EXERCISE DESCRIPTION: All pictures are to be excluded when the data below is output verbatim.

MATERIAL SUPPLIED:
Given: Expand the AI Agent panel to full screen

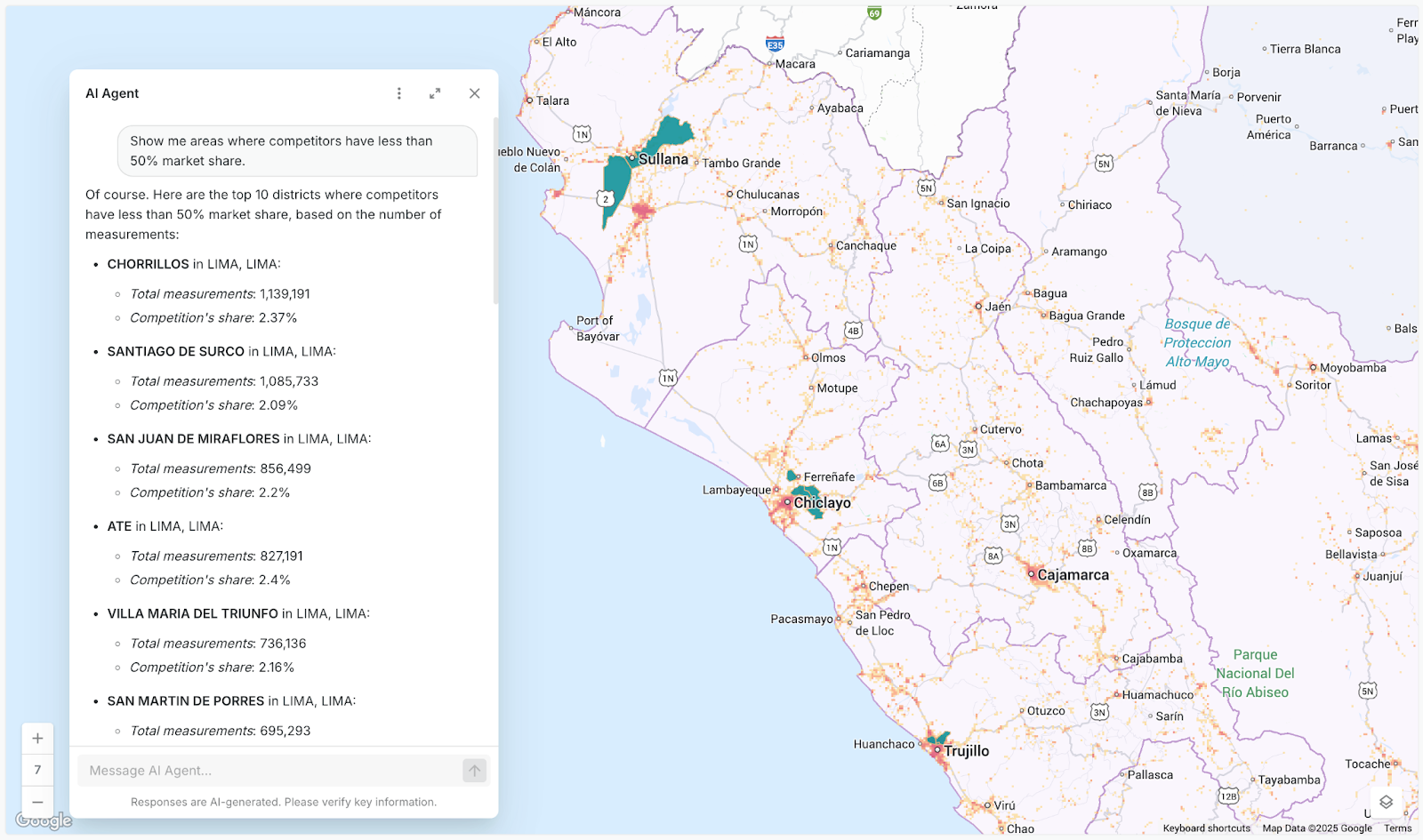Looking at the screenshot, I should [435, 92].
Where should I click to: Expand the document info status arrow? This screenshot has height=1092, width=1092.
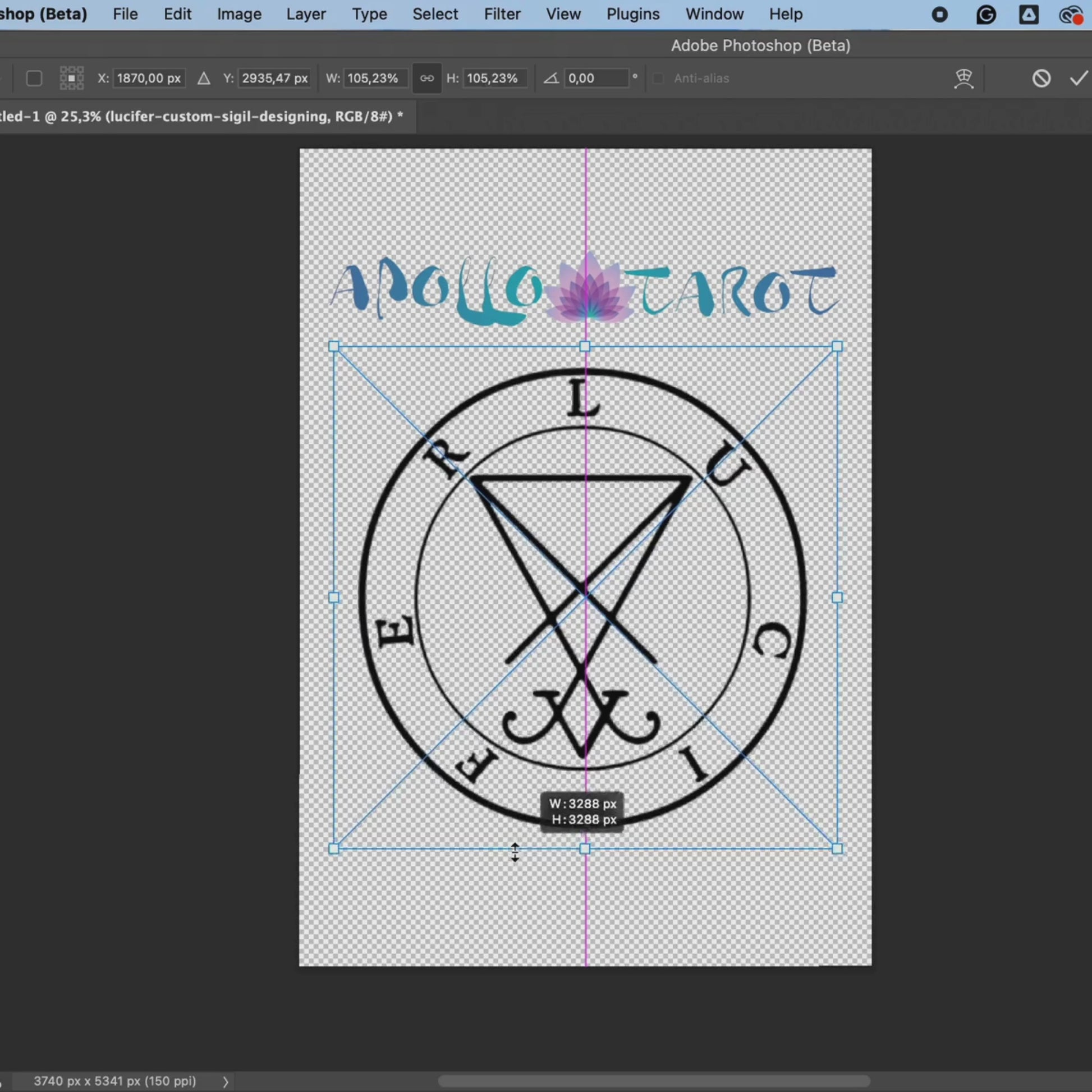pyautogui.click(x=226, y=1081)
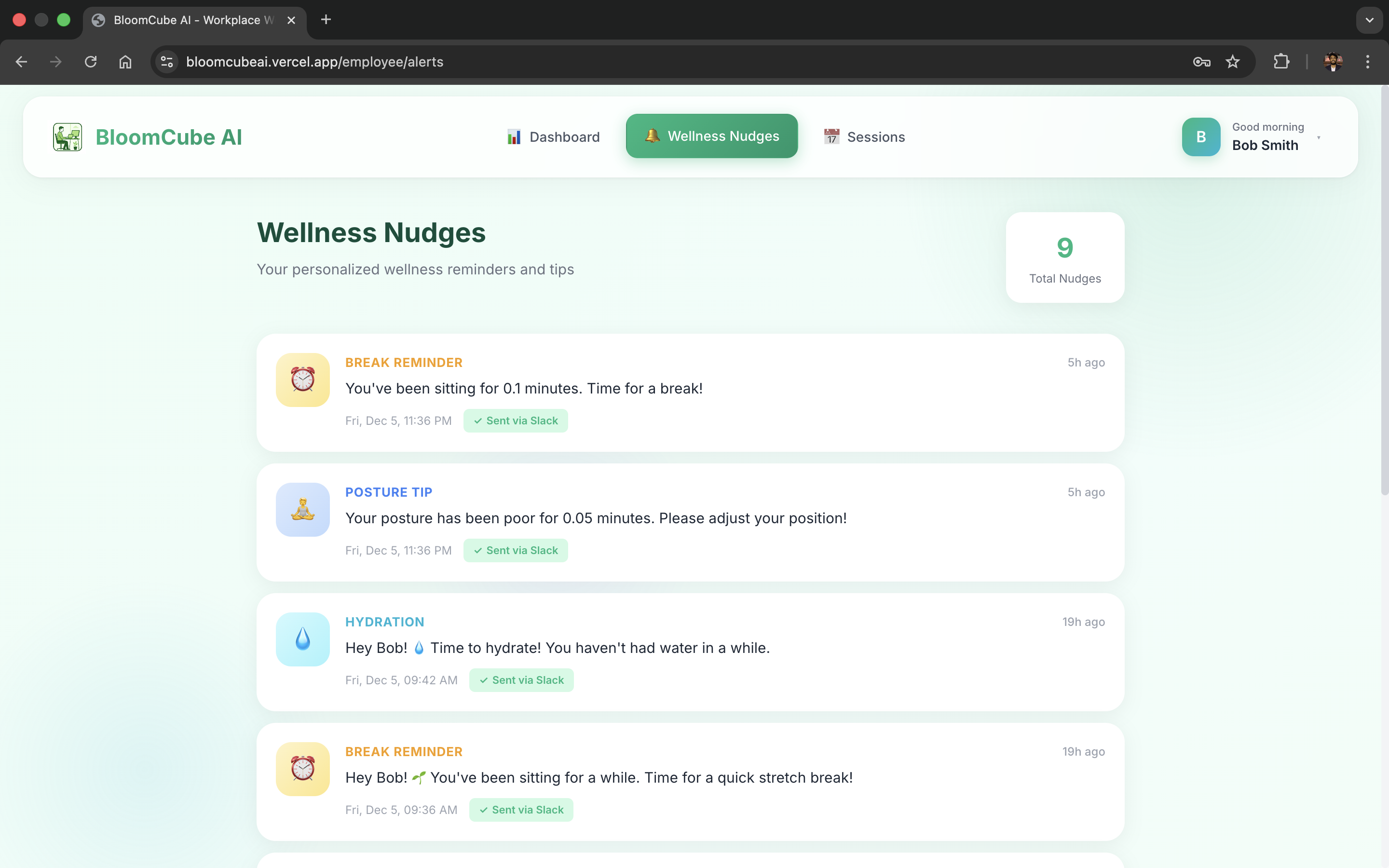
Task: Reload the page
Action: 91,62
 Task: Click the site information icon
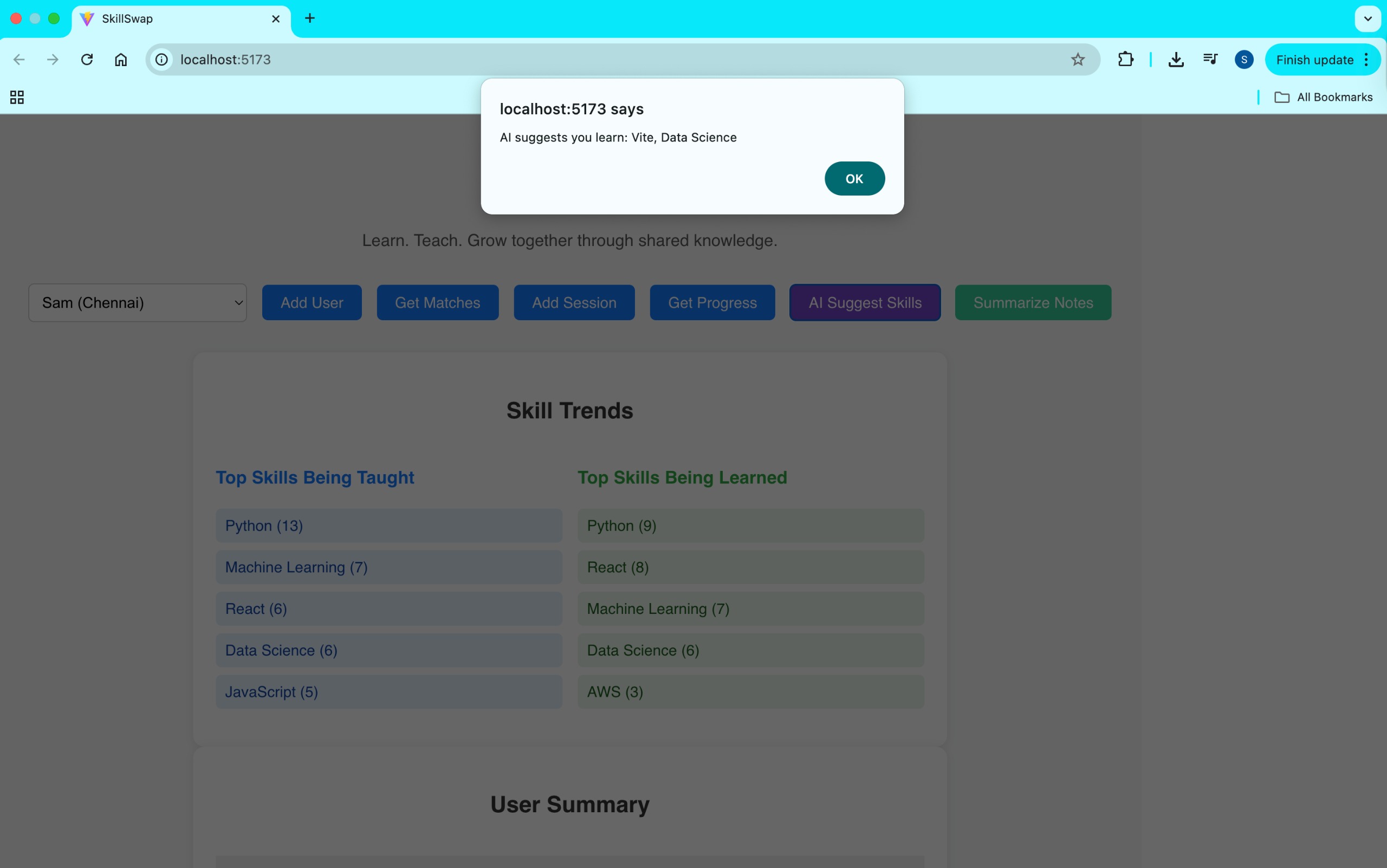coord(162,60)
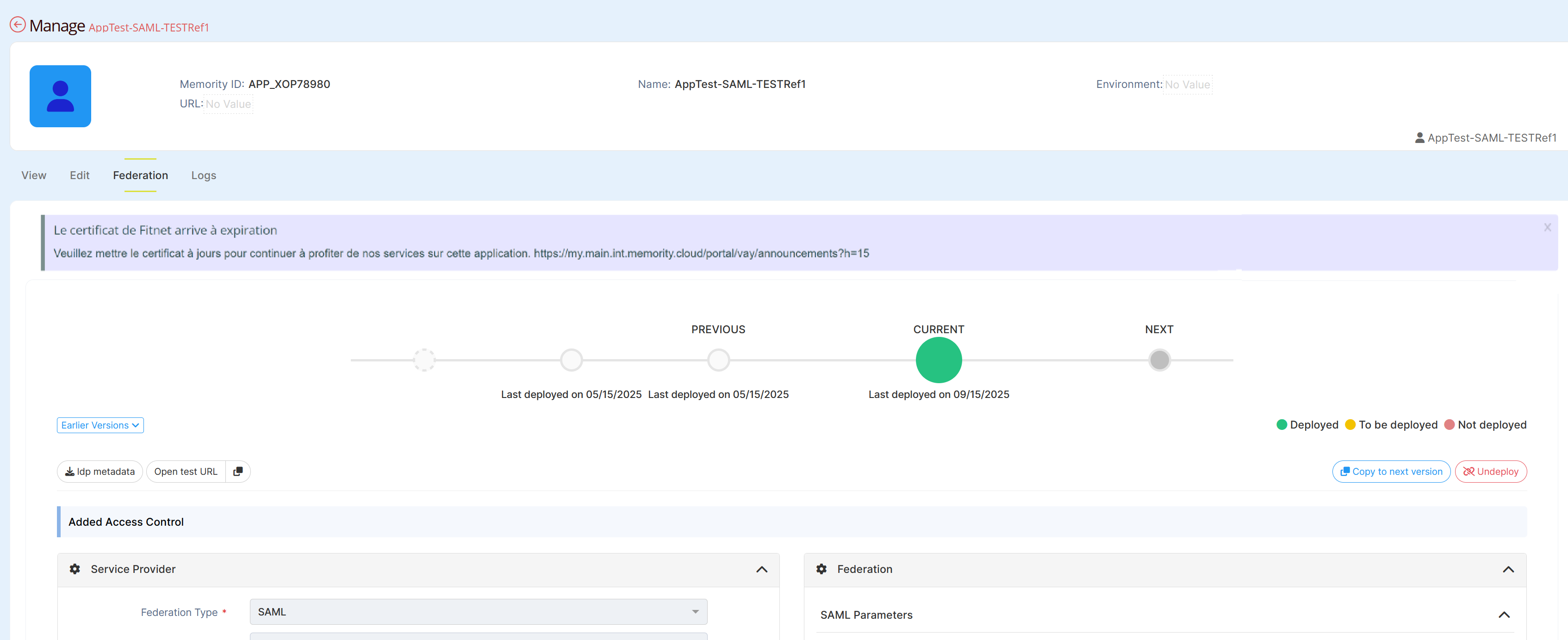
Task: Switch to the Edit tab
Action: [79, 175]
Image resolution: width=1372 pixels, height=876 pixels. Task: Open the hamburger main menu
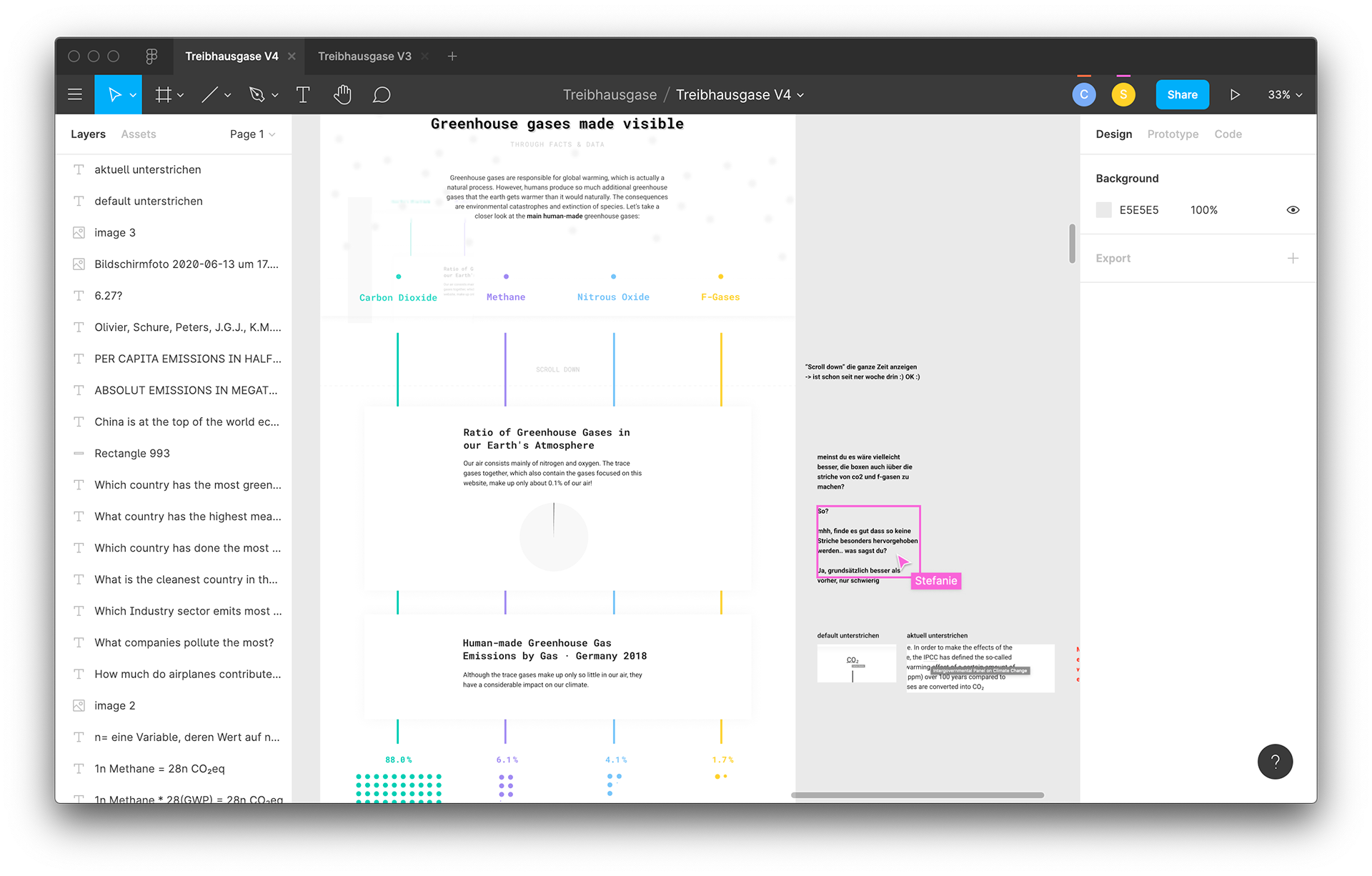(x=75, y=94)
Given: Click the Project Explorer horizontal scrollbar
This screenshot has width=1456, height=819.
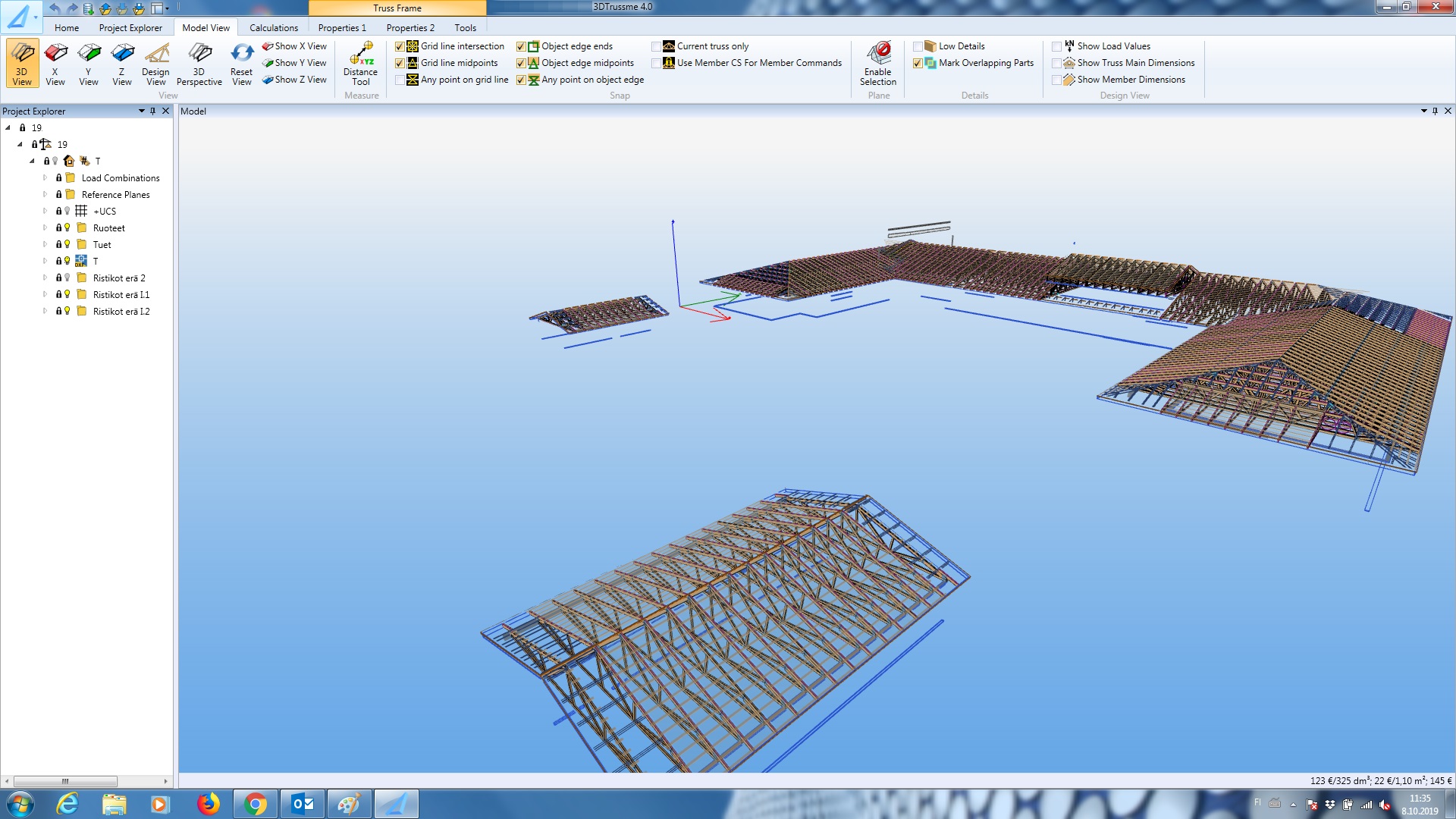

TASK RESPONSE:
Given: Expand the AI Agent panel to full screen

Looking at the screenshot, I should [435, 92].
Where should I click to: Expand the document info status arrow? This screenshot has height=1092, width=1092.
pyautogui.click(x=226, y=1081)
Task: Reload the page
Action: 91,62
 Task: Click the site information icon
coord(162,60)
Task: Switch to the Edit tab
Action: [79, 175]
Image resolution: width=1372 pixels, height=876 pixels. Task: Open the hamburger main menu
(x=75, y=94)
Given: Click the Project Explorer horizontal scrollbar
This screenshot has width=1456, height=819.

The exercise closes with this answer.